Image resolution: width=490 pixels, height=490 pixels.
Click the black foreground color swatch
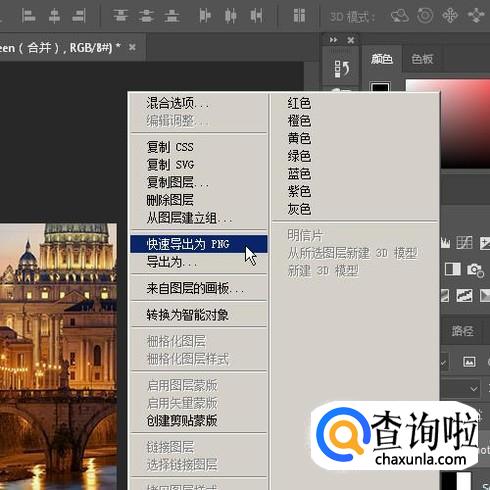pos(380,88)
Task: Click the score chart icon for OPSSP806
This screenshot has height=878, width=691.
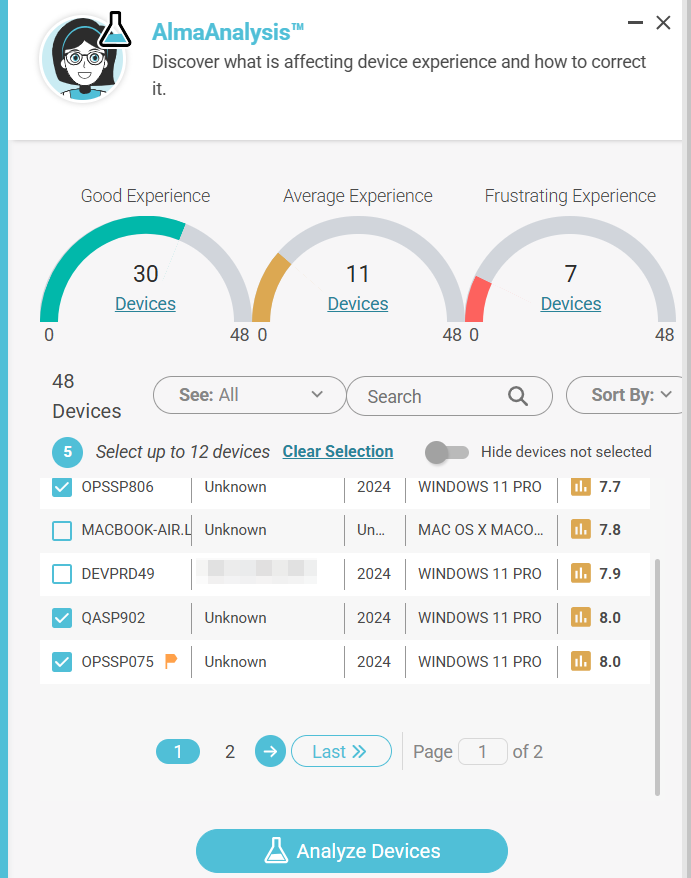Action: (x=581, y=487)
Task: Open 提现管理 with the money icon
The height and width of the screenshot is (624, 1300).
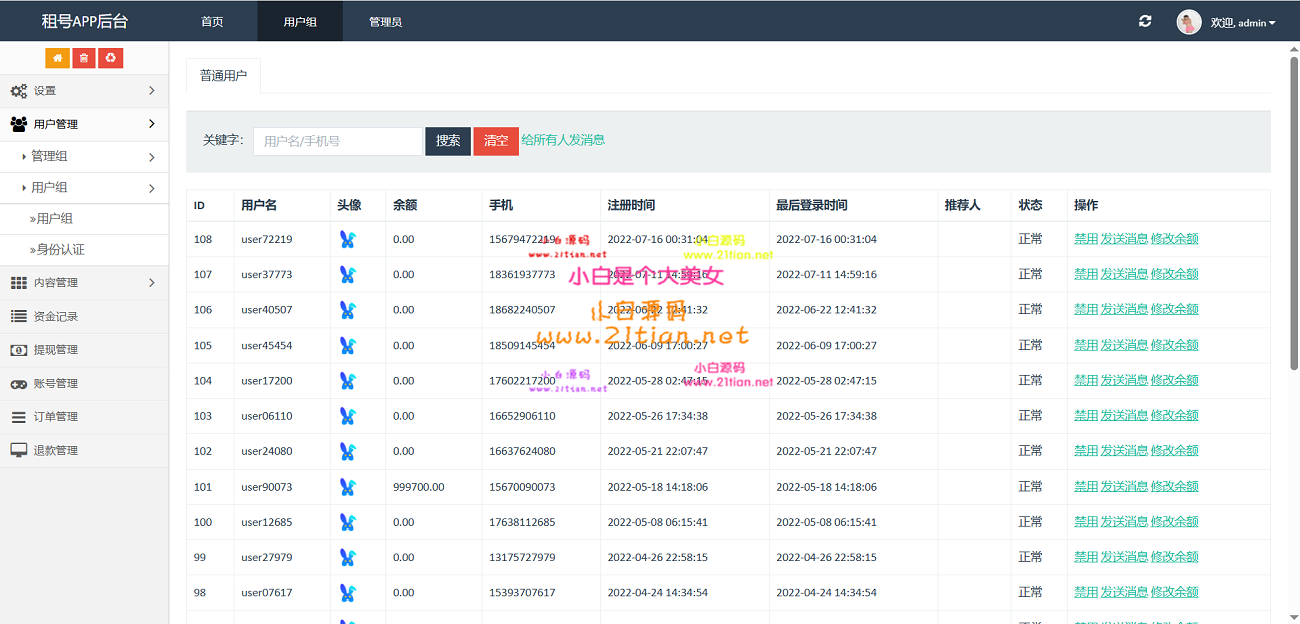Action: [x=55, y=350]
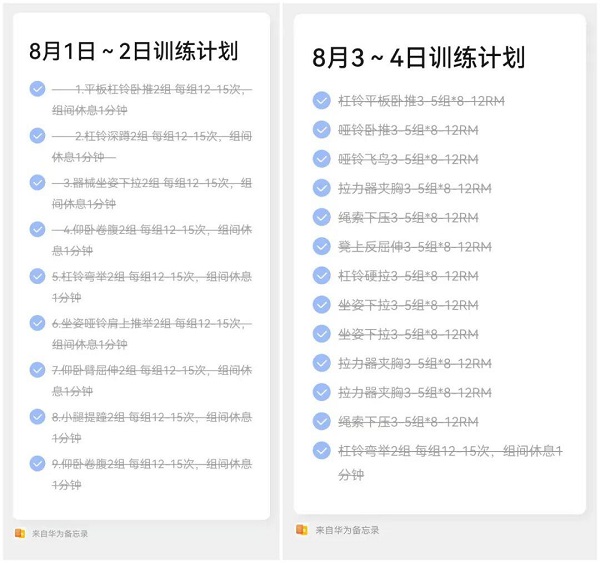Uncheck the 哑铃飞鸟 checkbox
The image size is (600, 563).
tap(321, 159)
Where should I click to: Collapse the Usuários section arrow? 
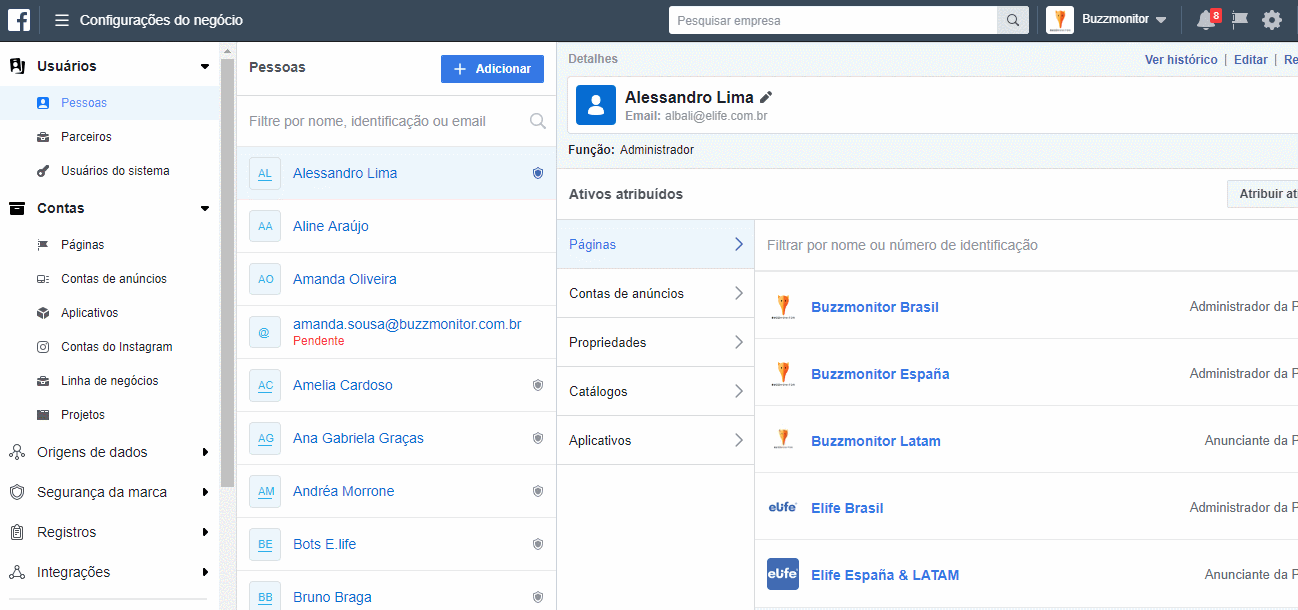tap(205, 67)
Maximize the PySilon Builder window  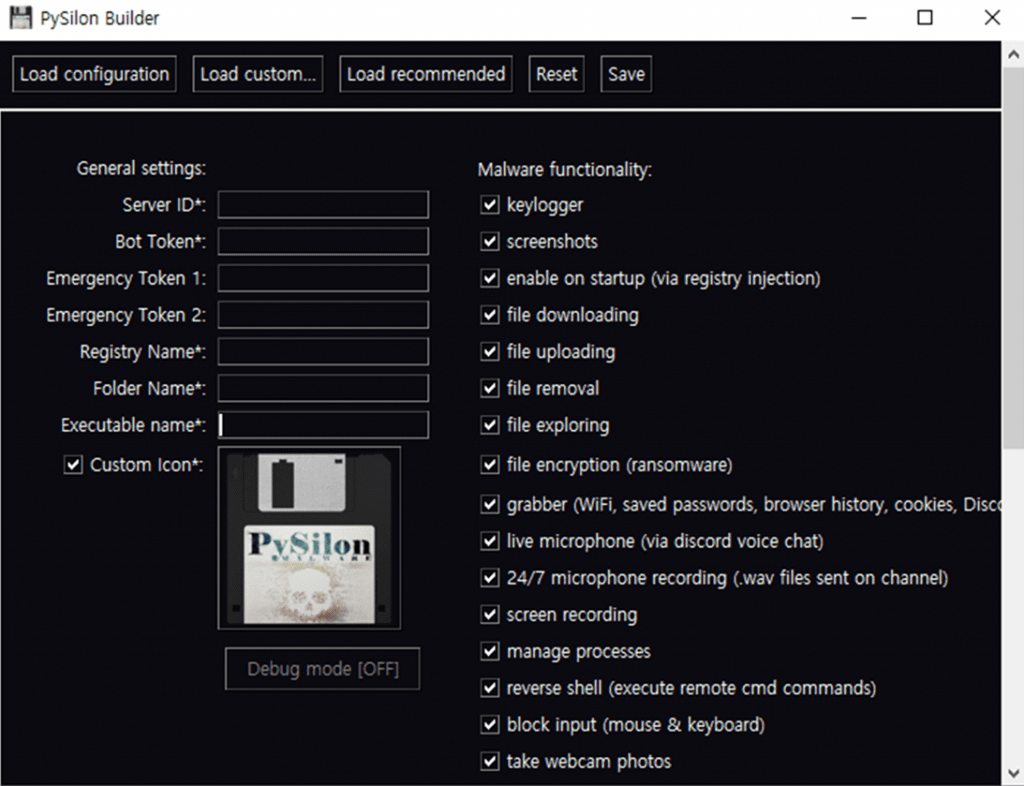[x=925, y=18]
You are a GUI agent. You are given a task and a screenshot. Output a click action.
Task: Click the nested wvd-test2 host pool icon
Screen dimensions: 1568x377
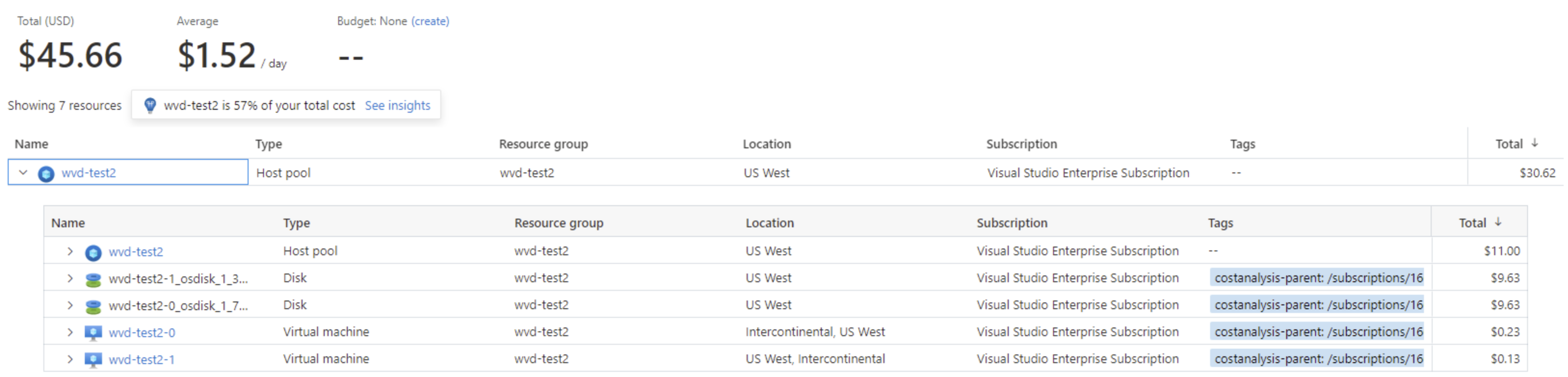tap(93, 252)
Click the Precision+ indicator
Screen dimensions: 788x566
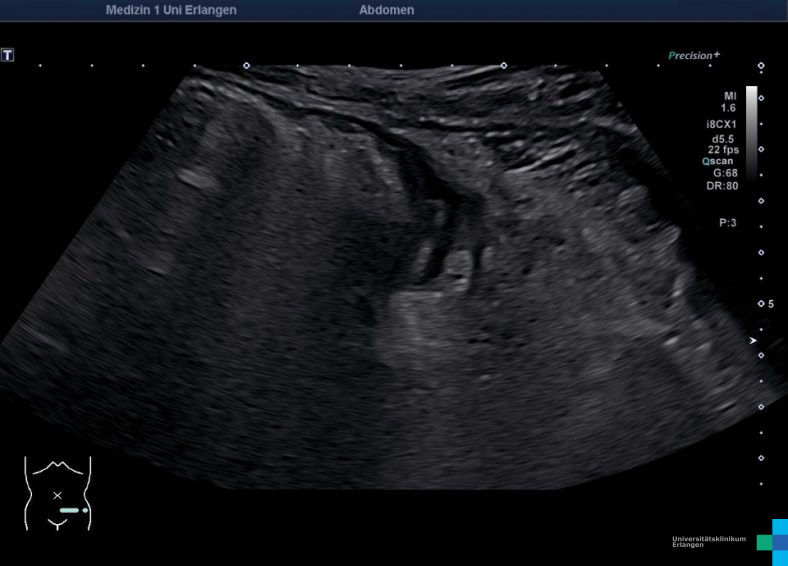tap(694, 56)
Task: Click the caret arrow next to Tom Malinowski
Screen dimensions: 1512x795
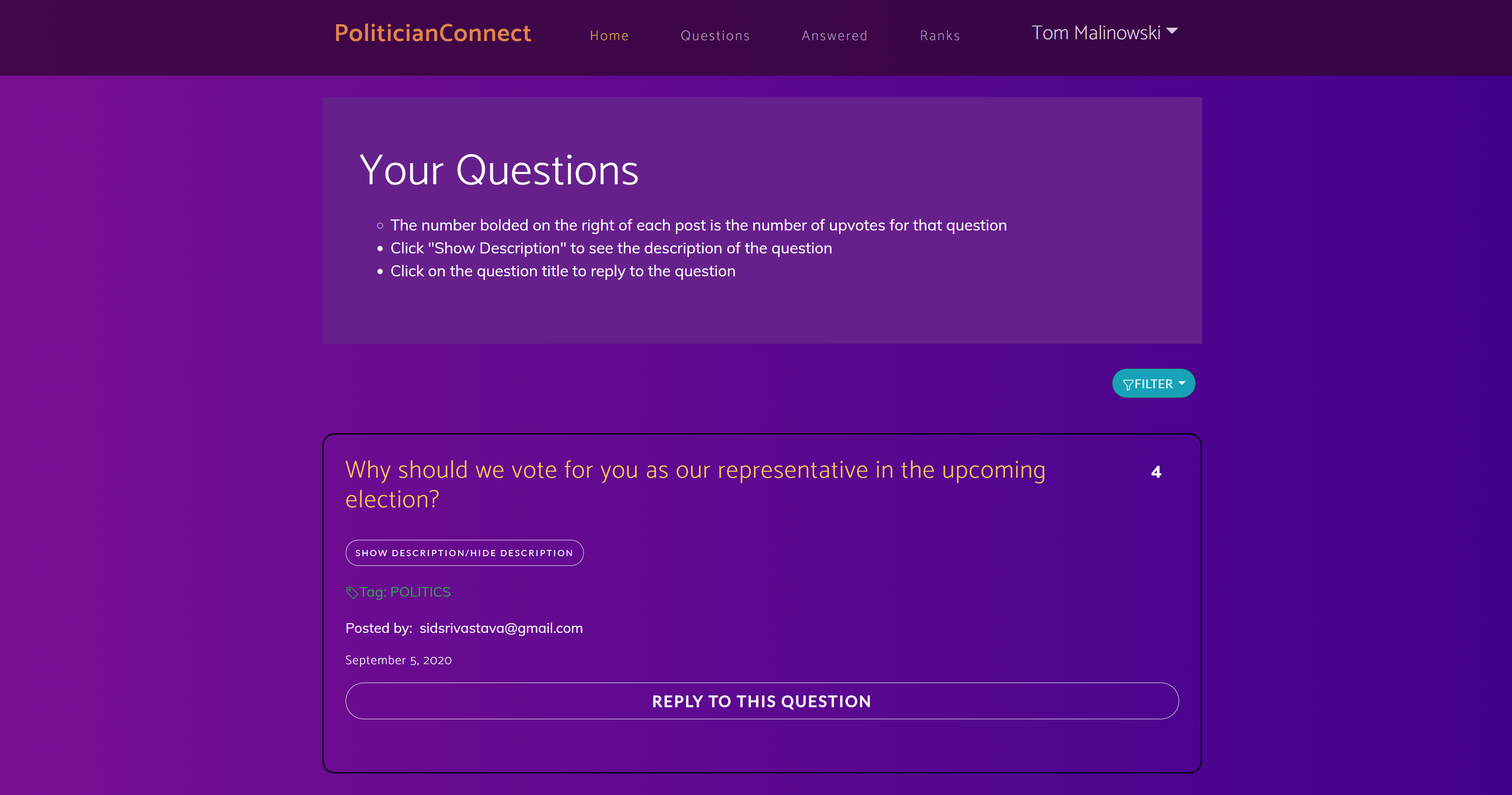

Exercise aim => Turn the rows from the line containing "You are a GUI" through the last row into a numbered list. Skip blank lines and leave the pictures out.

Result for this task =>
1. You are a GUI agent. You are given a task and a screenshot. Output a click action.
2. Task: Click the nested wvd-test2 host pool icon
3. Screen dimensions: 1568x377
4. tap(93, 252)
5. Click the Precision+ indicator
6. Screen dimensions: 788x566
7. tap(694, 56)
8. Task: Click the caret arrow next to Tom Malinowski
9. Screen dimensions: 1512x795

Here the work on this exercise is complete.